Specifically, the Directive mentions: Constructing the state budget expenditure estimate for 2025 while ensuring compliance with legal regulations, principles, criteria, and allocation norms for development investment capital and regular state budget expenditure approved by authorized agencies; meeting the requirements for budget restructuring in accordance with Resolution No. 07-NQ/TW dated 2016 of the Politburo, in conjunction with promoting the reorganization of the apparatus, streamlining the workforce, and streamlining public service delivery units; The budget for the new salary regime, adjustment of retirement pensions, social insurance benefits, preferential treatment for revolutionary contributors, and social allowances from July 1, 2024.

Ensure resources to continue implementing salary and social insurance policies in accordance with Resolutions No. 27-NQ/TW and No. 28-NQ/TW of the 7th Plenum of the 12th Central Committee and Resolution No. 104/2023/QH15 of the 15th National Assembly.
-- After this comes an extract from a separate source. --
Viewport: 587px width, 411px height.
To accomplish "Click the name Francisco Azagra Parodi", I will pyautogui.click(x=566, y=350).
Implement the principles of openness and transparency and the requirements for thrift and waste combat in accordance with Resolution No. 74/2022/QH15 right from the stage of task determination, ensuring uniformity in implementing tasks from budget estimation to allocation, management, and use of the state budget; constructing estimates that are close to the actual implementation and allocating them before December 31, while minimizing the cancellation of estimates and the transfer of funds to the following year. Proactively review overlapping policies and tasks, arranging the order of priority for expenditures in terms of urgency, importance, and feasibility of implementation in 2025. Only submit new policies, schemes, and tasks to competent authorities for approval when they are truly necessary and have secured funding; fully foreseeing the financial requirements for implementing new policies, regimes, and tasks that have been decided by competent authorities; not allocating budget estimates for policies that have not been issued. Effectively utilize revenues from equitization and state capital withdrawal from enterprises in accordance with legal regulations.
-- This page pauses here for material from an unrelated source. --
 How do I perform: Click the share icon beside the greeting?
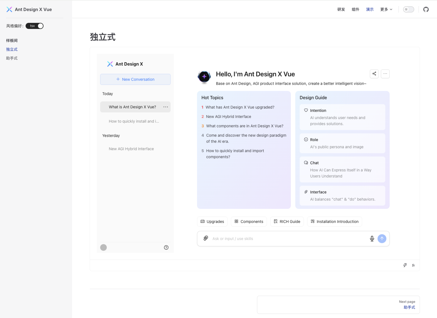coord(374,74)
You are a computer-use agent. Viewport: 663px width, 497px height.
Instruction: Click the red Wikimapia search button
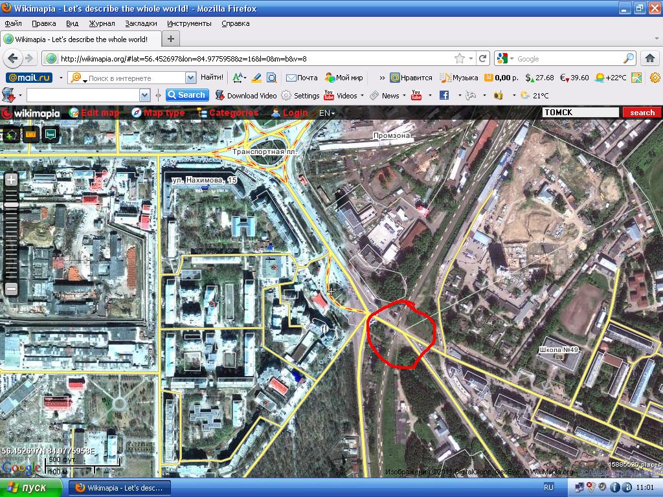tap(642, 113)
Additionally, innovate the management mechanism, financial mechanism, and organization of the system of public service delivery units, constructing budget estimates for public service delivery units based on the orientation stated in Resolution No. 19-NQ/TW dated 2017 by the 6th Plenum of the 12th Central Committee and legal documents, guiding documents on financial autonomy of public service delivery units. Public service delivery units that partially self-finance their regular expenditures under the management of ministries and central agencies continue to construct state budget expenditure estimates for 2025 with a minimum reduction of 3% in direct support from the state budget compared to the 2024 estimates, reducing the number of public employees on the state payroll in accordance with Resolution No. 19-NQ/TW; public service delivery units whose regular expenditures are fully covered by the state budget under the management of ministries and central agencies reduce direct expenditure from the state budget by at least 2% compared to the 2024 estimates, excluding essential public services that are guaranteed by the state budget.

For agencies and units applying a special financial mechanism: From the 2025 budget year, administrative management agencies and units will no longer be eligible for the special financial mechanism regarding salaries, allowances, income, and regular expenses. These units shall formulate revenue and expenditure estimates for 2025 based on the decisions of competent authorities on the financial mechanism applied from July 1, 2024, onwards and for the year 2025, in accordance with Resolution No. 104/2023/QH15 of the National Assembly on the state budget estimate for 2024.

The Directive also states that ministries and central agencies shall base themselves on the salary, retirement pension, and allowance regimes for revolutionary contributors, as well as social security policies decided by competent authorities to be implemented in 2024, to review and formulate estimates for 2025, detailing the salary fund, contribution amounts, and policies and regimes of spending on people, along with specific increases and decreases; achieved results, and existing limitations (if any).